BME Design Symposium Highlights Student Projects
Event showcased projects ranging from an early HIV detection test to a intravesicular device to cool the brain
Since its inception in the spring of 2017, the BME Design Symposium has marked the end of a successful semester of design work, giving students a chance to present their final projects to faculty and fellow biomedical engineering students at Duke University.
The spring 2018 event was no exception, with projects ranging from an early HIV detection test to an automated robotic cystoscope that could use machine learning to map potential tumors for removal and biopsy.
Following a series of two-minute formal presentations from each team, students and faculty perused the work and watched demonstrations. This gave them a chance to ask follow-up questions and fund their favorite designs in the form of “Tosh Bucks”—fake bills decorated with the face of Ashutosh Chilkoti, department chair of BME. During this time, select BME professors also acted as judges to determine which teams showcased the best design.

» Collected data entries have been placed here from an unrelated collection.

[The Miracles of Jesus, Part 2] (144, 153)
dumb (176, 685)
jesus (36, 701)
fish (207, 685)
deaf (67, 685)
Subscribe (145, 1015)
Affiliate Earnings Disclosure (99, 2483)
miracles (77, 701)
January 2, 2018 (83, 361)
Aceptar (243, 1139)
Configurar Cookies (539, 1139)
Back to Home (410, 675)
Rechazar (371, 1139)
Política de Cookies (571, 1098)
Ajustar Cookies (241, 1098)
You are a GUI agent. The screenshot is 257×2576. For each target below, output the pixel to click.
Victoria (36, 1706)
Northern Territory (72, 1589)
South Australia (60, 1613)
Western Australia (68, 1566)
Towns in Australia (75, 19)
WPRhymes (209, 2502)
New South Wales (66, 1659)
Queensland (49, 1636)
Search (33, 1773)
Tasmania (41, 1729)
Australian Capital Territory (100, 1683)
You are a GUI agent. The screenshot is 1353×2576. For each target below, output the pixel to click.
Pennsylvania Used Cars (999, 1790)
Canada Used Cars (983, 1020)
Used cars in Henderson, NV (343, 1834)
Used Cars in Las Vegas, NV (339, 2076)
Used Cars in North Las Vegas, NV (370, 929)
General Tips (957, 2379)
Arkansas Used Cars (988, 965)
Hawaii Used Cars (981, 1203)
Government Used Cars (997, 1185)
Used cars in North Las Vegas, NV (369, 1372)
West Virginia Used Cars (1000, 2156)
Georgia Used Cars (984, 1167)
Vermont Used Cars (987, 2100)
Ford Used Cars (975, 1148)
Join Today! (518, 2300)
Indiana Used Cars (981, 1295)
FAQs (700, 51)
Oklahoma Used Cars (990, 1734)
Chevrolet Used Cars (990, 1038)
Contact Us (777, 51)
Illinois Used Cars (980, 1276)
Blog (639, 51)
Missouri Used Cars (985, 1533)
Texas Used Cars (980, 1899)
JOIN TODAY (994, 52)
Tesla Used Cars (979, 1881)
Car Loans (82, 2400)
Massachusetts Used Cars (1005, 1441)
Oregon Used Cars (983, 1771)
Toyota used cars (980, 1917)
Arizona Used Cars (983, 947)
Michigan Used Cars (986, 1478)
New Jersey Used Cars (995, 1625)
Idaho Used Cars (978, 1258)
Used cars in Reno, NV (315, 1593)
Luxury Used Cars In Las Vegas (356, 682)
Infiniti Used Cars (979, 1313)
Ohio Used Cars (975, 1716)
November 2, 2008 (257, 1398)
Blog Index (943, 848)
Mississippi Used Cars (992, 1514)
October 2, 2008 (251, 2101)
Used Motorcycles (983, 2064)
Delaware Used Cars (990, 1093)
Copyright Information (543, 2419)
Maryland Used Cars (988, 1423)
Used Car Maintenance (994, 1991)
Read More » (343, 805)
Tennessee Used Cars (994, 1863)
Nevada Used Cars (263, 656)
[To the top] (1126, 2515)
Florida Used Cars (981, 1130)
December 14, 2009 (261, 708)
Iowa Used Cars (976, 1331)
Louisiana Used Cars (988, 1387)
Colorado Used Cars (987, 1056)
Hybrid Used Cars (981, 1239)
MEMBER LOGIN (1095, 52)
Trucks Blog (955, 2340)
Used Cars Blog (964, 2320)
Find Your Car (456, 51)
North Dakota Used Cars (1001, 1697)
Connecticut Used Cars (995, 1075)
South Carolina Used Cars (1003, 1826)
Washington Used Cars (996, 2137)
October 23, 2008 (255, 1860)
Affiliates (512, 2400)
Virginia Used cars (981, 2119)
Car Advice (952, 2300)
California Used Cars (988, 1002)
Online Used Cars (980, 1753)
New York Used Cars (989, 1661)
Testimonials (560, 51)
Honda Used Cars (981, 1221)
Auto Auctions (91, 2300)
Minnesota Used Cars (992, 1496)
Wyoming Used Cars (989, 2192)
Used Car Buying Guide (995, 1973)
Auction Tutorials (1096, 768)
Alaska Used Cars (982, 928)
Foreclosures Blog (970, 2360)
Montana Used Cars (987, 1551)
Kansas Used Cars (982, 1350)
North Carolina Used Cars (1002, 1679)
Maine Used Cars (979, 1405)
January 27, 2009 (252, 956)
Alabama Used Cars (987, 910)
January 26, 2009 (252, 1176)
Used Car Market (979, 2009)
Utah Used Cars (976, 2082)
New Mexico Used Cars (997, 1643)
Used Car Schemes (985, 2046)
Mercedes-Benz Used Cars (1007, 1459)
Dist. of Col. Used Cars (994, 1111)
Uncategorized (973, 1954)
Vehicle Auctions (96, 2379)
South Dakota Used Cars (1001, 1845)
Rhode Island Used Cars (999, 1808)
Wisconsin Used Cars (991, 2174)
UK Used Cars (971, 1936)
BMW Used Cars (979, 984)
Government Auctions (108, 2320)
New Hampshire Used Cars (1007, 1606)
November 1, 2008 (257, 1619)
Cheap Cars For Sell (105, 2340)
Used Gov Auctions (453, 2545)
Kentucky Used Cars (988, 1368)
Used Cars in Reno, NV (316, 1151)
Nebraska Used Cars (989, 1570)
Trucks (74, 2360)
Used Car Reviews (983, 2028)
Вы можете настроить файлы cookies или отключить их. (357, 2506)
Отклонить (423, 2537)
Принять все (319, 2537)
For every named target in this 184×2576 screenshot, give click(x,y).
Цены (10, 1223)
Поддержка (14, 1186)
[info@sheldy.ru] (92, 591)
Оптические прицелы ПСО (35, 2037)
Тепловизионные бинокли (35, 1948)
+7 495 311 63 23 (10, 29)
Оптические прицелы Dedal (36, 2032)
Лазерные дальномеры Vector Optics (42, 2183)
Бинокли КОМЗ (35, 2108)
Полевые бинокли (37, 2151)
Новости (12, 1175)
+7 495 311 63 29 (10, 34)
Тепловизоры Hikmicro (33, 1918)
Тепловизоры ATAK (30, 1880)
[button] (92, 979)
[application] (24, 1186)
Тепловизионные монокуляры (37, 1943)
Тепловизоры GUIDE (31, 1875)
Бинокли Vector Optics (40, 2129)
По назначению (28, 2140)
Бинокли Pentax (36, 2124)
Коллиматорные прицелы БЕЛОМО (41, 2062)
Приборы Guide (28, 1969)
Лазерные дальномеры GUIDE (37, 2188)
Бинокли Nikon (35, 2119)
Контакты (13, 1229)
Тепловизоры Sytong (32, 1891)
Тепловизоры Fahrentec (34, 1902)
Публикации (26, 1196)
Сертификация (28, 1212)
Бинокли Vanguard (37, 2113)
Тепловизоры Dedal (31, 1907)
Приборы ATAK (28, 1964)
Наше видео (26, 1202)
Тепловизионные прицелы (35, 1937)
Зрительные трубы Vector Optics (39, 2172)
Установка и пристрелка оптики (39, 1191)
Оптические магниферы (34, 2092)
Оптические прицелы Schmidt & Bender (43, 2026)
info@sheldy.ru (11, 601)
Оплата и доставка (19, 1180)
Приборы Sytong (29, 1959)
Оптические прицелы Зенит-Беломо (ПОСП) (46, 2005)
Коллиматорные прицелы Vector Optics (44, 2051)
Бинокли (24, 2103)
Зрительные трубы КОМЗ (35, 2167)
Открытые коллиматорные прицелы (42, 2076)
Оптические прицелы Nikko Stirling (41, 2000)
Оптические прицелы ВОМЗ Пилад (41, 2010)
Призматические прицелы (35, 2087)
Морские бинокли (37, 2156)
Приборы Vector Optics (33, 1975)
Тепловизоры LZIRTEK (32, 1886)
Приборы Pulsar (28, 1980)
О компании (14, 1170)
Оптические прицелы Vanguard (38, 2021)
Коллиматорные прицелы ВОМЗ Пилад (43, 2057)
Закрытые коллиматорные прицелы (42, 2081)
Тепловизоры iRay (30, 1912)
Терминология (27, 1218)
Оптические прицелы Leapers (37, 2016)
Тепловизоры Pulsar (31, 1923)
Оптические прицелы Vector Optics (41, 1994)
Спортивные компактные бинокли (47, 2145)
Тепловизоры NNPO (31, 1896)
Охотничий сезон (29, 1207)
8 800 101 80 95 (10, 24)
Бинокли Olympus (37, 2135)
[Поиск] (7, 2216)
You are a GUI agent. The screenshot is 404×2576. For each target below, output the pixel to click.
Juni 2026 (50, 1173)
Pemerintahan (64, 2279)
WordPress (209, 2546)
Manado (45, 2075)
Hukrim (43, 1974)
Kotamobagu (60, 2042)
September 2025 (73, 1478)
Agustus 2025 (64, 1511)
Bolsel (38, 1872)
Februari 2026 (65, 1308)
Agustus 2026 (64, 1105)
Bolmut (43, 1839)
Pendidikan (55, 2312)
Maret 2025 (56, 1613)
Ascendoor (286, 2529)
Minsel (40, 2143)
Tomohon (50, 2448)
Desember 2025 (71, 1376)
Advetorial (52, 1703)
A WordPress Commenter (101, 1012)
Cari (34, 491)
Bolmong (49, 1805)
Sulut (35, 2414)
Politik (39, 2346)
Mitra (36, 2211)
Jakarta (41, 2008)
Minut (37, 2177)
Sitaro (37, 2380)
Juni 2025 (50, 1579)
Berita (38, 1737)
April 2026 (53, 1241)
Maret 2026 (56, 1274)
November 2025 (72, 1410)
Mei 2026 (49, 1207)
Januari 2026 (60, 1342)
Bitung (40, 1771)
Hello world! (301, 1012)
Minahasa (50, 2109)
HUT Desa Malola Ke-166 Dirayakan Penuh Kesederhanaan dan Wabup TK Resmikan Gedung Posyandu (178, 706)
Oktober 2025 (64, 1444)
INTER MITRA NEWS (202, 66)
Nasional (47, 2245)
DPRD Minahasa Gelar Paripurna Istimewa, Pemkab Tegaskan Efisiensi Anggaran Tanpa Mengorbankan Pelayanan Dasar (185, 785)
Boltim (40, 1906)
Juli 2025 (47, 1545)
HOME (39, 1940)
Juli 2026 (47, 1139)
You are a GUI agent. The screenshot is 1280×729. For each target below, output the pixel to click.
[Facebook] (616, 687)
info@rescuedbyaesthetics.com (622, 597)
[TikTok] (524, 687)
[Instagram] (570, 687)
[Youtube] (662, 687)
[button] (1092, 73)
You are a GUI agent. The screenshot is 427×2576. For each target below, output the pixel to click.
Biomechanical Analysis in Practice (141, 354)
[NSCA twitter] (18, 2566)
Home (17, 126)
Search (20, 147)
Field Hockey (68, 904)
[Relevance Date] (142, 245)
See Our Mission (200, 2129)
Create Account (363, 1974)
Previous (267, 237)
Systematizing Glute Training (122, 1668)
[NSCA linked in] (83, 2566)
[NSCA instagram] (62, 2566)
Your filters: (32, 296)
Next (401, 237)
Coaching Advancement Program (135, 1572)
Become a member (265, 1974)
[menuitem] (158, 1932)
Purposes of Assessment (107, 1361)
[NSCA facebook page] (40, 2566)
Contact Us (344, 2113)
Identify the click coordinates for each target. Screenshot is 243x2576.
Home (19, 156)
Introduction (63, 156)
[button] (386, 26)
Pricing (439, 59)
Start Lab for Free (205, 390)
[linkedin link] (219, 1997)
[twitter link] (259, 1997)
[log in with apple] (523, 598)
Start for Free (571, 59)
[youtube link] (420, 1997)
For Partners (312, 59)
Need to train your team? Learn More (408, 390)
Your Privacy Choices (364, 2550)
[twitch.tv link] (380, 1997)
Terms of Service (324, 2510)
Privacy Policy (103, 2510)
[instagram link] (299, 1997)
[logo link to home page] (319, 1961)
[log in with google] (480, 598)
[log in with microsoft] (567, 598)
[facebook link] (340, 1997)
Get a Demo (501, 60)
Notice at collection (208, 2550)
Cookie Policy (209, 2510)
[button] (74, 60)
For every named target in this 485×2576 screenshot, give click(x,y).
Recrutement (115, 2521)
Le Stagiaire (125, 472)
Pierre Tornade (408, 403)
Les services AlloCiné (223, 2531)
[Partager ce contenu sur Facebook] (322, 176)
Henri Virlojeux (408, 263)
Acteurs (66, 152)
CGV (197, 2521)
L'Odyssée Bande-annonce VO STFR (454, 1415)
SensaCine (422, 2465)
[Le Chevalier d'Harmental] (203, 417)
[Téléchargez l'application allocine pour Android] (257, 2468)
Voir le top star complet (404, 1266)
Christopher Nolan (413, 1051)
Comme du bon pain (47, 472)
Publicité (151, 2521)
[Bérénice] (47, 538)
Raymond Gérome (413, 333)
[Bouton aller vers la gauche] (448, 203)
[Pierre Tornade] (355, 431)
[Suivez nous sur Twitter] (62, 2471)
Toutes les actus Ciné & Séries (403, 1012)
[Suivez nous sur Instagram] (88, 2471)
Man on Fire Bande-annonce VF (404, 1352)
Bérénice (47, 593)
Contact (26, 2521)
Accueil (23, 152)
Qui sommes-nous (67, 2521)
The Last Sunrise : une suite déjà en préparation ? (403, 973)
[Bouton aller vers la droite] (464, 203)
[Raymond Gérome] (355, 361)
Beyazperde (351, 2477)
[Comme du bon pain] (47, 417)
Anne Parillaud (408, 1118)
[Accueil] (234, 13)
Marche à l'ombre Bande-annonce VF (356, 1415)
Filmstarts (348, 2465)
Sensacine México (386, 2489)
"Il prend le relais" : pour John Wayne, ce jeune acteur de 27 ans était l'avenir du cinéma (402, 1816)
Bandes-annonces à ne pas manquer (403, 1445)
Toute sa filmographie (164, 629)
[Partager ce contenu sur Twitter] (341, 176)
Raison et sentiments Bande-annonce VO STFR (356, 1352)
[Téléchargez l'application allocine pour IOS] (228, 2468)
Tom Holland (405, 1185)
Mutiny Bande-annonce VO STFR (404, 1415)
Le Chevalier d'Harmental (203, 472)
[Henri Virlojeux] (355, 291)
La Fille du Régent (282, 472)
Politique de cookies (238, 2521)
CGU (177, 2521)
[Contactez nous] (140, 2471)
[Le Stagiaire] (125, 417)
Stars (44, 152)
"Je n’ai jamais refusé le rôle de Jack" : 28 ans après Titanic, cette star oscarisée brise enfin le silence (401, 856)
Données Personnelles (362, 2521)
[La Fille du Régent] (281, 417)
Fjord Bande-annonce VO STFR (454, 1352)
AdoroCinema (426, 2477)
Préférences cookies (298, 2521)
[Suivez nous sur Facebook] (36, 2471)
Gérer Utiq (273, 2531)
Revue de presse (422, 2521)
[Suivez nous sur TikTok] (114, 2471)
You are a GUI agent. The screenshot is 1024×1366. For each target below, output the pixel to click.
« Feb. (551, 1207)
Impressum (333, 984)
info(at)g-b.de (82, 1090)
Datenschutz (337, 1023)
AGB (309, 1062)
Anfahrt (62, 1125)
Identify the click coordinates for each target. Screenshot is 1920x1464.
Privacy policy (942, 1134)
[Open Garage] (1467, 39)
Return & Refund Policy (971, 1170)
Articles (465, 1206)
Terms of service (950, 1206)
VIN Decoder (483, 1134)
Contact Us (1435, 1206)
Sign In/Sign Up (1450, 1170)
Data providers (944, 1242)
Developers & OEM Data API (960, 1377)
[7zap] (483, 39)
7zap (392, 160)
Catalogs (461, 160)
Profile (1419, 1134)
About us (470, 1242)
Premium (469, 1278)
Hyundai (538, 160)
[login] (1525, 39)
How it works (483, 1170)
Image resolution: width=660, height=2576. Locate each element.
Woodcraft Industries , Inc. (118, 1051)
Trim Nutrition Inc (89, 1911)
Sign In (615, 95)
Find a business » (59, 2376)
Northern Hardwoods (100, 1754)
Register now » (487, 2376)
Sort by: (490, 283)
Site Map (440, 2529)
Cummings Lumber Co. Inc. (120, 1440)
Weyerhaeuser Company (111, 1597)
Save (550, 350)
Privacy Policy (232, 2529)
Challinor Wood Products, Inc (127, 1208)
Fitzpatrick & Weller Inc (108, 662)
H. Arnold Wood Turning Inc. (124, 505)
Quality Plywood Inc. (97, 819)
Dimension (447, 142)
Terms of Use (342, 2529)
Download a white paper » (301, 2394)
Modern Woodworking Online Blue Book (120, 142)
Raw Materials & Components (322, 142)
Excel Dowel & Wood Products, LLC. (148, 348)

While the open poster session had been a staple at each symposium, this year’s event also included an Escape Room—a new feature created by the BME Design Fellows that required participants to solve a series of BME-related puzzles to exit a room. With the theme of escaping a hospital lockdown after a viral outbreak, students had to work with various prototyping tools like 3D printed materials and circuit breadboards to solve each puzzle to escape.
“We developed this idea after going to a real escape room event,” says Kevin Caves, one of the BME professors who leads the Design Fellows program. “It gave us a chance to do something really different than previous years while building on their practical engineering experience, and I think the students had fun with it.”
Ultimately, Brian Chan, Adam Davidovich, Neil Gupta and Alim Ladha received first place for their project, “CBTech,” where they demonstrated how they could easily and cheaply produce cannabinoids, which are FDA approved to treat nausea caused by chemotherapy and appetite loss from HIV/AIDS medications. Second place went to the team of Danielle Dawes, Stephanie Hatz and Jillian Udell for their “DECI Counting Assistant,” a device that assists employees at the Durham Exchange Club Industries in counting and bagging 20 dye chips. Students and faculty selected “A Breath of Fresh Air” project for the People’s Choice award. The respiratory muscle training device, created by Diana Arguijo, Sarah Jacobs, Emelina Vienneau and Kayla-Wright Freeman, was developed to fully automate and incorporate both inspiratory and expiratory training capabilities into a single device. Finally, the judges awarded Erin Emmons, Hannah Grossman and Souhailia Noor with the "Graduate Award." Their project, titled "Ergo_scopy," aimed to improve the ergonimics of a GI endoscope by adding an attachment to the dial.
The symposium, which included work from courses taught by Joseph Izatt, Mike Lynch, Paolo Maccarini, Robert Malkin and Mark Palmeri, illustrated the expanding focus on innovative design within the BME department and celebrated the practical design experience students cultivated during their time at Duke.
“This event gives us a chance to see what the students have been working on all semester,” said Elizabeth Bucholz, associate director of undergraduate studies in BME. “It really gives them a chance to show off, and we’re happy to see it grow every year.”